start RAW DATA

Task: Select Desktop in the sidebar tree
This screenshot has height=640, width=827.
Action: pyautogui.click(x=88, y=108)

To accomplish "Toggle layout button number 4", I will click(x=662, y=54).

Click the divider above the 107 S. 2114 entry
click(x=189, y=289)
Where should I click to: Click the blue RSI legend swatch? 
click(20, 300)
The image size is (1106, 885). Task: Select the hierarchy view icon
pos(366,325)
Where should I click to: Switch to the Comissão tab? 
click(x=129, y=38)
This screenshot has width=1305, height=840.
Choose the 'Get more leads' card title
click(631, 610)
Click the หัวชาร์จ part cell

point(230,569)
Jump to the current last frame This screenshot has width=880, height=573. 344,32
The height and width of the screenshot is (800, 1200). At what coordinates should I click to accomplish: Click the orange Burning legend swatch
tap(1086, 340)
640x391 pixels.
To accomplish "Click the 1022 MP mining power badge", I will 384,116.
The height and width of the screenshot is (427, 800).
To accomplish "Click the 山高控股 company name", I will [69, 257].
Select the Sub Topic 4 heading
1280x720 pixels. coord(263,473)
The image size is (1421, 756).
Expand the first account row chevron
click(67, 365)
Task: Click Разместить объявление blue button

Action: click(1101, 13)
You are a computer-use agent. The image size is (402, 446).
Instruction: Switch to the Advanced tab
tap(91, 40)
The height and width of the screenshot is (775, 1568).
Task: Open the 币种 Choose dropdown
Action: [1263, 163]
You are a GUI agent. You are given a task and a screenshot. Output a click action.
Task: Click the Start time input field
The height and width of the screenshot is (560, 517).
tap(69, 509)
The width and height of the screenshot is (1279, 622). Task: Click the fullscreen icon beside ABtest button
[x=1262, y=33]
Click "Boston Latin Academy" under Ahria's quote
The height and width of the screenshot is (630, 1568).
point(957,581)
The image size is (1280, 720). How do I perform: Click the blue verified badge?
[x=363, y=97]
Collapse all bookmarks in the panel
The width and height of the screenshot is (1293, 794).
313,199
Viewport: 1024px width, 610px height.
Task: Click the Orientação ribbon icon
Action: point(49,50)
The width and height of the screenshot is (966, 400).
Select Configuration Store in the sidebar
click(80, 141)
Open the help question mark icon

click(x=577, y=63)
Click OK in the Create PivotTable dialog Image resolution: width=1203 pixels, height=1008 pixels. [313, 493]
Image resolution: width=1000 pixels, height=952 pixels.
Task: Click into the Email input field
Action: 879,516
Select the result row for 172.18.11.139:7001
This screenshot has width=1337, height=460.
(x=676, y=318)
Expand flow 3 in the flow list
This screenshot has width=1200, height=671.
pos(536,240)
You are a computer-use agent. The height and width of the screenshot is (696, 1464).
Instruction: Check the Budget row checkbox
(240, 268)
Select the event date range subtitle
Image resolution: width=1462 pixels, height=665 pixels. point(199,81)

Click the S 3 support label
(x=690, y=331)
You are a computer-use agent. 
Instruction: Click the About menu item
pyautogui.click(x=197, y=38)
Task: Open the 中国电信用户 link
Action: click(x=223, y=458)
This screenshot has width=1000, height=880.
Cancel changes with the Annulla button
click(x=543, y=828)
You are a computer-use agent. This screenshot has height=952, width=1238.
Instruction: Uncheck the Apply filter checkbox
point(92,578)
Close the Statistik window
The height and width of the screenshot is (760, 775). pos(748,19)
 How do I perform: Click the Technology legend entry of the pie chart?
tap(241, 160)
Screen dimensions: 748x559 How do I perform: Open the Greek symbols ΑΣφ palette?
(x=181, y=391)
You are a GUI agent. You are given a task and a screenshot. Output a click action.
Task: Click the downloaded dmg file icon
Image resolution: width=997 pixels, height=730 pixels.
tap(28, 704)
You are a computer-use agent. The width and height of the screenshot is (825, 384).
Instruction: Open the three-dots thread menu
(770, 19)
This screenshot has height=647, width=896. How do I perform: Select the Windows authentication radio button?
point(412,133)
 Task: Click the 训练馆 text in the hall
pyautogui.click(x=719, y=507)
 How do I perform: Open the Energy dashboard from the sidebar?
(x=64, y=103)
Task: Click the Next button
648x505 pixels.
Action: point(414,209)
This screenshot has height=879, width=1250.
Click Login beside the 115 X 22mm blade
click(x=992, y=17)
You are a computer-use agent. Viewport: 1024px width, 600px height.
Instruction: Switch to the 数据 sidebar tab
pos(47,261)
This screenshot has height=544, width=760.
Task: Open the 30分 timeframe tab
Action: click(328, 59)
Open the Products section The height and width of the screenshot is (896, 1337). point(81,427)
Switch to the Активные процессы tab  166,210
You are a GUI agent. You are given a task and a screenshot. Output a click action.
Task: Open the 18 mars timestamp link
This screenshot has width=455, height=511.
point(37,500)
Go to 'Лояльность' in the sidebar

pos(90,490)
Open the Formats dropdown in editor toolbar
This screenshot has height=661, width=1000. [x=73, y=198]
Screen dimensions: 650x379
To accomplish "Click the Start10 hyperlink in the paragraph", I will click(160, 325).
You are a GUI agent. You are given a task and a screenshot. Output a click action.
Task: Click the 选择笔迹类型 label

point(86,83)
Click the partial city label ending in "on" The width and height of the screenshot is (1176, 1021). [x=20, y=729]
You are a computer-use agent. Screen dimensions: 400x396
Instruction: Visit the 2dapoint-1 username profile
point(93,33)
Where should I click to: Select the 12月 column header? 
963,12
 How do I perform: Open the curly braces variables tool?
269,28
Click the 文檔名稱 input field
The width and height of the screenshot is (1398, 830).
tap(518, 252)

end RAW DATA

> YOUR OBJECTIVE
Change every "legend swatch" in the rows above to "color key", and write out all the rows again with nothing else altered.

> RESULT
Task: Select Desktop in the sidebar tree
This screenshot has height=640, width=827.
Action: pyautogui.click(x=88, y=108)

To accomplish "Toggle layout button number 4", I will click(x=662, y=54).

Click the divider above the 107 S. 2114 entry
click(x=189, y=289)
Where should I click to: Click the blue RSI color key? 
click(20, 300)
The image size is (1106, 885). Task: Select the hierarchy view icon
pos(366,325)
Where should I click to: Switch to the Comissão tab? 
click(x=129, y=38)
This screenshot has width=1305, height=840.
Choose the 'Get more leads' card title
click(631, 610)
Click the หัวชาร์จ part cell

point(230,569)
Jump to the current last frame This screenshot has width=880, height=573. 344,32
The height and width of the screenshot is (800, 1200). At what coordinates should I click to accomplish: Click the orange Burning color key
tap(1086, 340)
640x391 pixels.
To accomplish "Click the 1022 MP mining power badge", I will 384,116.
The height and width of the screenshot is (427, 800).
To accomplish "Click the 山高控股 company name", I will [69, 257].
Select the Sub Topic 4 heading
1280x720 pixels. coord(263,473)
The image size is (1421, 756).
Expand the first account row chevron
click(67, 365)
Task: Click Разместить объявление blue button

Action: click(1101, 13)
You are a computer-use agent. The image size is (402, 446).
Instruction: Switch to the Advanced tab
tap(91, 40)
The height and width of the screenshot is (775, 1568).
Task: Open the 币种 Choose dropdown
Action: [1263, 163]
You are a GUI agent. You are given a task and a screenshot. Output a click action.
Task: Click the Start time input field
The height and width of the screenshot is (560, 517).
tap(69, 509)
The width and height of the screenshot is (1279, 622). Task: Click the fullscreen icon beside ABtest button
[x=1262, y=33]
Click "Boston Latin Academy" under Ahria's quote
The height and width of the screenshot is (630, 1568).
point(957,581)
The image size is (1280, 720). How do I perform: Click the blue verified badge?
[x=363, y=97]
Collapse all bookmarks in the panel
The width and height of the screenshot is (1293, 794).
313,199
Viewport: 1024px width, 610px height.
Task: Click the Orientação ribbon icon
Action: point(49,50)
The width and height of the screenshot is (966, 400).
Select Configuration Store in the sidebar
click(80, 141)
Open the help question mark icon

click(x=577, y=63)
Click OK in the Create PivotTable dialog Image resolution: width=1203 pixels, height=1008 pixels. [313, 493]
Image resolution: width=1000 pixels, height=952 pixels.
Task: Click into the Email input field
Action: 879,516
Select the result row for 172.18.11.139:7001
This screenshot has width=1337, height=460.
(x=676, y=318)
Expand flow 3 in the flow list
This screenshot has width=1200, height=671.
pos(536,240)
You are a computer-use agent. The height and width of the screenshot is (696, 1464).
Instruction: Check the Budget row checkbox
(240, 268)
Select the event date range subtitle
Image resolution: width=1462 pixels, height=665 pixels. point(199,81)

Click the S 3 support label
(x=690, y=331)
You are a computer-use agent. 
Instruction: Click the About menu item
pyautogui.click(x=197, y=38)
Task: Open the 中国电信用户 link
Action: click(x=223, y=458)
This screenshot has width=1000, height=880.
Cancel changes with the Annulla button
click(x=543, y=828)
You are a computer-use agent. This screenshot has height=952, width=1238.
Instruction: Uncheck the Apply filter checkbox
point(92,578)
Close the Statistik window
The height and width of the screenshot is (760, 775). pos(748,19)
 How do I perform: Click the Technology legend entry of the pie chart?
tap(241, 160)
Screen dimensions: 748x559 How do I perform: Open the Greek symbols ΑΣφ palette?
(x=181, y=391)
You are a GUI agent. You are given a task and a screenshot. Output a click action.
Task: Click the downloaded dmg file icon
Image resolution: width=997 pixels, height=730 pixels.
tap(28, 704)
You are a computer-use agent. The width and height of the screenshot is (825, 384).
Instruction: Open the three-dots thread menu
(770, 19)
This screenshot has height=647, width=896. How do I perform: Select the Windows authentication radio button?
point(412,133)
 Task: Click the 训练馆 text in the hall
pyautogui.click(x=719, y=507)
 How do I perform: Open the Energy dashboard from the sidebar?
(x=64, y=103)
Task: Click the Next button
648x505 pixels.
Action: point(414,209)
This screenshot has height=879, width=1250.
Click Login beside the 115 X 22mm blade
click(x=992, y=17)
You are a computer-use agent. Viewport: 1024px width, 600px height.
Instruction: Switch to the 数据 sidebar tab
pos(47,261)
This screenshot has height=544, width=760.
Task: Open the 30分 timeframe tab
Action: click(328, 59)
Open the Products section The height and width of the screenshot is (896, 1337). point(81,427)
Switch to the Активные процессы tab  166,210
You are a GUI agent. You are given a task and a screenshot. Output a click action.
Task: Open the 18 mars timestamp link
This screenshot has width=455, height=511.
point(37,500)
Go to 'Лояльность' in the sidebar

pos(90,490)
Open the Formats dropdown in editor toolbar
This screenshot has height=661, width=1000. [x=73, y=198]
Screen dimensions: 650x379
To accomplish "Click the Start10 hyperlink in the paragraph", I will click(160, 325).
You are a GUI agent. You are given a task and a screenshot. Output a click action.
Task: Click the 选择笔迹类型 label

point(86,83)
Click the partial city label ending in "on" The width and height of the screenshot is (1176, 1021). [x=20, y=729]
You are a computer-use agent. Screen dimensions: 400x396
Instruction: Visit the 2dapoint-1 username profile
point(93,33)
Where should I click to: Select the 12月 column header? 
963,12
 How do I perform: Open the curly braces variables tool?
269,28
Click the 文檔名稱 input field
The width and height of the screenshot is (1398, 830).
tap(518, 252)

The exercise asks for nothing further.